Yer a Player….Posted: May 25, 2012
As you progress on your Red-Pill journey you’ll eventually be called a “player”. This is when you know you’re doing it right. I get told I’m a player ALL.THE.TIME. But I’m not- seriously, I’m not. This is just one of the many shit tests you’ll get from women. “Player” carries with it negative connotations, so she’s calling you a cad simply because you’re giving her tingles, so the hamster tells her “it’s becuase he sleeps with a TON of women.”
I’ve always advocating the “agree and amplify” principle. I’ve exhausted my, “No I’m not a player, I’m THE player. I have close to 300 girfriends.” Then I wink. NEVER Had it fail. Here’s a few others that NUKE her player hamser. Thank me later.
· Not only am I a player, I also play one on TV.
· No Dear, I’m not a player. But I DO know how to play. *wink*
· Not only am I a player, but I have a PhD and teach at the University of Player.
· No I’m not. Just don’t tell my girfriend I said that.

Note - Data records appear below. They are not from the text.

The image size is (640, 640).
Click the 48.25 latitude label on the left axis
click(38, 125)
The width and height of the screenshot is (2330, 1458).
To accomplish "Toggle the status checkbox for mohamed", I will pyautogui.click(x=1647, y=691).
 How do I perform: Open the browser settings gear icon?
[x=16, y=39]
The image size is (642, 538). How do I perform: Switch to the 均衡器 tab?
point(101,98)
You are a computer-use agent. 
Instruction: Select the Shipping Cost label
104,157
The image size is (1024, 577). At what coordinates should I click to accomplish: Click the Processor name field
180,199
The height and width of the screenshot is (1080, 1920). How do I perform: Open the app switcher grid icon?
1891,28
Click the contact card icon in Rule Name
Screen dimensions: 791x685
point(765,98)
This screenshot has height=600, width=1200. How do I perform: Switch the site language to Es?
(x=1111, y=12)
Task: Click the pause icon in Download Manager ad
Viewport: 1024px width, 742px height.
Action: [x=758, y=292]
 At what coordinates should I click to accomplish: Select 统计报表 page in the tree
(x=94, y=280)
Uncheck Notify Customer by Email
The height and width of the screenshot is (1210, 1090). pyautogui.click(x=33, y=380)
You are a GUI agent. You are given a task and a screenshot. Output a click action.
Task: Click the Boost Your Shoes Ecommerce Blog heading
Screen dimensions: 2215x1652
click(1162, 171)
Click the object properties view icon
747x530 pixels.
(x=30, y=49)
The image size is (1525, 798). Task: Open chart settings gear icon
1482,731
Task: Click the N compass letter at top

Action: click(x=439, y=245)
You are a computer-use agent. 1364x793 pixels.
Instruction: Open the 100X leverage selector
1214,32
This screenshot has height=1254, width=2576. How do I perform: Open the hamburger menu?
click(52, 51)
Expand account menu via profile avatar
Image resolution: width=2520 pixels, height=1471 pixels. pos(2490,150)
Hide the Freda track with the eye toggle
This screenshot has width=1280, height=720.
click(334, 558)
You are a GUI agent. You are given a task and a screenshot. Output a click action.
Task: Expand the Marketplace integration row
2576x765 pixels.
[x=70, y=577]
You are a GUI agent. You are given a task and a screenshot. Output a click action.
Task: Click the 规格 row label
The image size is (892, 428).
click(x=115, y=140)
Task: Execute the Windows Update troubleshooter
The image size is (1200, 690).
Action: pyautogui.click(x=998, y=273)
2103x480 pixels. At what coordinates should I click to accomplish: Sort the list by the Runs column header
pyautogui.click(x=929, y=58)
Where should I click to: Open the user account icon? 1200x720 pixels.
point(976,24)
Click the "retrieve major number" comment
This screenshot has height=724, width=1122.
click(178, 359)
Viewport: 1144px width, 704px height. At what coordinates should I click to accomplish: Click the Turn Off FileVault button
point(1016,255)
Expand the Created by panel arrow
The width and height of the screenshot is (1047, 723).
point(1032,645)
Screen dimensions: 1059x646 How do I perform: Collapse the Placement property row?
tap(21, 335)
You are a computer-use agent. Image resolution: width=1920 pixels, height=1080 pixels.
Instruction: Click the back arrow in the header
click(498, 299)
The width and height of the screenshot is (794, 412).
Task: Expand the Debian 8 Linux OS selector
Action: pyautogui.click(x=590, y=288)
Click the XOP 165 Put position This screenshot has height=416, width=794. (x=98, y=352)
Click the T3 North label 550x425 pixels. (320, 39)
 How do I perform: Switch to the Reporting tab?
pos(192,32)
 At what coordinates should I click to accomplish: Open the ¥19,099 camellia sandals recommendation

· I dunno. But my mom told me this line ALWAYS works on
chicks….insert any awful line.
· I don’t think it’s fair to call me a player until AFTER we have sex. *roll eyes* You gotta be ballsy to pull this one. I use it on REALLY good looking women.
· I’ll tell you in the morning. How do you like your eggs: scrambled or fertilized? Stick out your tongue playfully. i LOVE this one.
Best of luck. Now get out there and make some girl smile.